CAPE Classrooms: Printmaking as Community Building Among Parents
CAPE Classrooms is our series highlighting great work from our programs across Chicago.
CAPE’s SCALE (Supporting Communities in Arts Learning Environments) program provides before- and after-school classes for students, as well as classes for parents during the school day. We know that the arts are wonderful for helping to teach not just academic skills, but creativity, problem solving, and self esteem. This is true for children and adults alike, and our SCALE parent programs at four Chicago schools demonstrate this time and again. Recently, two of our parent groups from George Washington High School in Hegewisch on the East Side and Telpochcalli Elementary in Little Village came together to share art, conversations, and food.
While their high schoolers were starting the school day, 13 parents and two young children from Washington High were on a bus bound for Telpochcalli with Ellen Tritschler, a long-time CAPE teaching artist and Estela Giron, a parent worker who works part-time in the attendance office. The Washington parents, like their peers at Telpochcalli, have spent their time this year learning printmaking, as well as collage, painting, and computer skills.
The Telpochcalli families, with their CAPE teaching artist Jessica Mueller (who also works with the Washington parents) and teacher Xochitl Espinosa, welcomed those from Washington, and all the families then spent time exploring artwork and getting to know each other over an amazing meal prepared by the Telpochcalli parents. A few of the Telpochcalli parents wanted to present their prints and creative processes to the entire group of 30+ people.
Ramona, pictured above, is a Telpochcalli grandparent, and she said this SCALE class has been her first experience in her adult life as a student, her first art class, and her first chance to take time to focus on herself. She added, after presenting her work to the visiting:
“I was so scared to talk [about my art] in front of everyone and thinking what can I say that they’d want to hear, but after I did I realized that I do have important things to say.”
Maru, a Telpochcalli parent presented her print in progress, above, and later explained:
“I used to have really bad self esteem. One day I decided that I have to change that, and that I am a mirror for my three children. I learned to accept myself the way I am and not to care what others think about me. Today when I spoke about my artwork in front of the parents from the other school, I had no nervousness and no fear.

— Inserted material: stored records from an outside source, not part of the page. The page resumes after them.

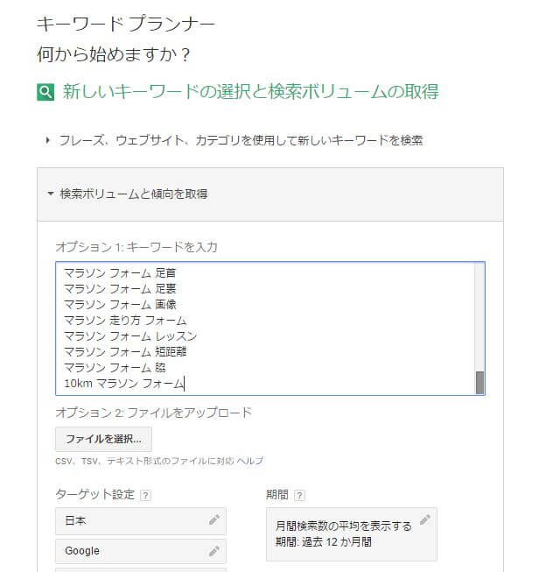539x572 pixels.
Task: Click the 10km マラソン フォーム keyword line
Action: [124, 384]
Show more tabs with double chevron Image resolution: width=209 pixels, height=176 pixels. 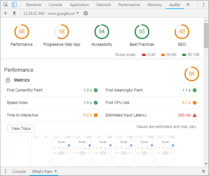[x=188, y=5]
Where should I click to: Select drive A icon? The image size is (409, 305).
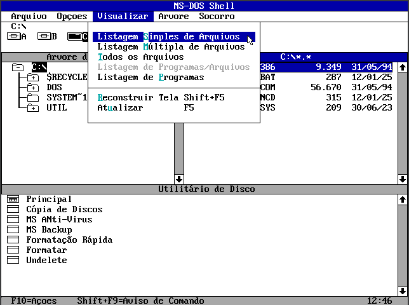13,36
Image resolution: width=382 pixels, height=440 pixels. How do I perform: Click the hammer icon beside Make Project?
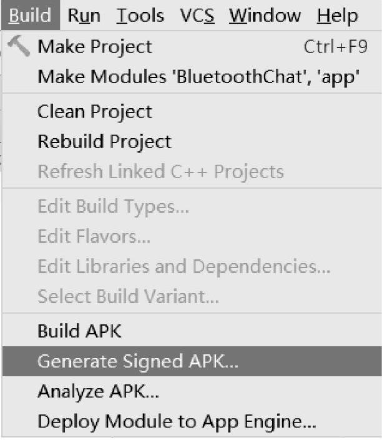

This was the first time that’s ever happened to me.”
At the end of their morning together, the Washington parents were excited to invite the Telpochcalli parents down to their neighborhood for two different events– first, an art exhibition featuring the Washington parents’ paintings from earlier in the year, and second, for a another day like this one, to come back together to make art and build a community.
“The GWHS parents were so impressed by the generosity of the Telpochcalli parents that they really want to do something special for them [when they visit in May].” – Ellen Tritschler, Teaching Artist
Though CAPE has been supporting SCALE parent classes for many years, there are always new moments of creativity and community that surprise and move us. It’s not every day that Chicago parents from schools and neighborhoods separated by 20 miles get to spend time together talking, laughing, and bonding over art, family, and food, and these sorts of experiences are a truly integral component of our SCALE program.